RECORDS SHOWN:
⁂
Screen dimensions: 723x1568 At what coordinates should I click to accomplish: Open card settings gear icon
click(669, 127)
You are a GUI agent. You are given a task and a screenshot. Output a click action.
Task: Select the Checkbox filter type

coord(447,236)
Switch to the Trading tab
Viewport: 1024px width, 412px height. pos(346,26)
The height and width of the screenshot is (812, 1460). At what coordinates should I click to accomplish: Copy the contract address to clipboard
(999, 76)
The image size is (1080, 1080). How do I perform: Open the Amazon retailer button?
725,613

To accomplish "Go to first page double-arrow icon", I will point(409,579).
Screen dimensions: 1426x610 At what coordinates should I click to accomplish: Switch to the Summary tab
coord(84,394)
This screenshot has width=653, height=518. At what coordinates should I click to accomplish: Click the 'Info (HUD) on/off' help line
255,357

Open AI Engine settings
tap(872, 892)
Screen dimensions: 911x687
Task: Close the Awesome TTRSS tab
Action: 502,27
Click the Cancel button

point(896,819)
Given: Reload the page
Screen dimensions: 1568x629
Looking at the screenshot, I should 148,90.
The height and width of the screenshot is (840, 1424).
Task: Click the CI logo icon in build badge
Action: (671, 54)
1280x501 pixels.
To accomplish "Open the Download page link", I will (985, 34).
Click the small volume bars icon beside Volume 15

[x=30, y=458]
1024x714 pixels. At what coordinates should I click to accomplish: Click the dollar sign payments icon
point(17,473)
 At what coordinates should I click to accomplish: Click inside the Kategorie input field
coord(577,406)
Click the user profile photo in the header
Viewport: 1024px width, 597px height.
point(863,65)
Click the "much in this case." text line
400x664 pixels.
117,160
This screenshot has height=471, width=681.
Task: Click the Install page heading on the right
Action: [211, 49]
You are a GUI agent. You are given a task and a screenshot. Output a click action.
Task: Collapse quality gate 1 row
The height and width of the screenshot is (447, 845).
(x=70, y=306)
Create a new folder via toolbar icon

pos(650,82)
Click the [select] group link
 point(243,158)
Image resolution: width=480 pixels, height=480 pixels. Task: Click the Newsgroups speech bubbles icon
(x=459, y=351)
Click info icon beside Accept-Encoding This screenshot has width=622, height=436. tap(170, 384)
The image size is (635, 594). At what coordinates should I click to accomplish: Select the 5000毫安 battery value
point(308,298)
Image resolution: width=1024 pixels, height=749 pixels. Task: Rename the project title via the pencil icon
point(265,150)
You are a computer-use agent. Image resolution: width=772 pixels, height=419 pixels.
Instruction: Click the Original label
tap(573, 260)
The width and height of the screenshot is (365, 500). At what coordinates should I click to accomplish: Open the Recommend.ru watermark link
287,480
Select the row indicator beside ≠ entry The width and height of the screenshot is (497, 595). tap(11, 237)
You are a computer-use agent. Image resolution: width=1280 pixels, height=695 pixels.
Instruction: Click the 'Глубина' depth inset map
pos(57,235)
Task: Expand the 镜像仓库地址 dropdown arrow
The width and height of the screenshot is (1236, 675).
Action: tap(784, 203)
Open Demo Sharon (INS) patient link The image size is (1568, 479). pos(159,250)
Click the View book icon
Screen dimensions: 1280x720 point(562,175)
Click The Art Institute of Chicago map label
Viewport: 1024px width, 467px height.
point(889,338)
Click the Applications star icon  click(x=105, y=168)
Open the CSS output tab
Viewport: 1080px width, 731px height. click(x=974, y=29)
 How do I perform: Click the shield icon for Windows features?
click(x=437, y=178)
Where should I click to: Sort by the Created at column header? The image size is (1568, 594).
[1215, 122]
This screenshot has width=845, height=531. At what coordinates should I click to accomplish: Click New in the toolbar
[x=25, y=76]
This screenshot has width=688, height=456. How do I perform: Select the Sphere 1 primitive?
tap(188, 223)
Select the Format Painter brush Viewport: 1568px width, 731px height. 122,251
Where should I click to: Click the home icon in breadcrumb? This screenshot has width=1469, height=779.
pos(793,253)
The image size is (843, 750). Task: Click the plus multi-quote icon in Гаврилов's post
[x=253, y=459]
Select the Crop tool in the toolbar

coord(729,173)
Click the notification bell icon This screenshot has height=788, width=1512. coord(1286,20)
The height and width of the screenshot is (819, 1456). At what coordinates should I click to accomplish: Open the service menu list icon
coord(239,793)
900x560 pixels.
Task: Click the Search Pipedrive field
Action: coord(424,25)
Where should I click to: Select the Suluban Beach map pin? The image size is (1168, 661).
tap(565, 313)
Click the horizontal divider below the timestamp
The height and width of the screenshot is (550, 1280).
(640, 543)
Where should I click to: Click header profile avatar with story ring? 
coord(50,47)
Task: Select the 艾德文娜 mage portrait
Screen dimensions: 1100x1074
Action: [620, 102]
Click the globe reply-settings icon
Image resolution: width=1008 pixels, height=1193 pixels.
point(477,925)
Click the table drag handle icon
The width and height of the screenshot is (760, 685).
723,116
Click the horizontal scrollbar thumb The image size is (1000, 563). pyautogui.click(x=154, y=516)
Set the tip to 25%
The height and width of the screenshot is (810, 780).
⁂
WRITTEN INSTRUCTION:
Reproduce the stretch of the listing above from the line containing "Create a new folder via toolbar icon" through the line containing "point(265,150)", copying each line exactly and leaving out the rest of the listing.

OUTPUT:
Create a new folder via toolbar icon

pos(650,82)
Click the [select] group link
 point(243,158)
Image resolution: width=480 pixels, height=480 pixels. Task: Click the Newsgroups speech bubbles icon
(x=459, y=351)
Click info icon beside Accept-Encoding This screenshot has width=622, height=436. tap(170, 384)
The image size is (635, 594). At what coordinates should I click to accomplish: Select the 5000毫安 battery value
point(308,298)
Image resolution: width=1024 pixels, height=749 pixels. Task: Rename the project title via the pencil icon
point(265,150)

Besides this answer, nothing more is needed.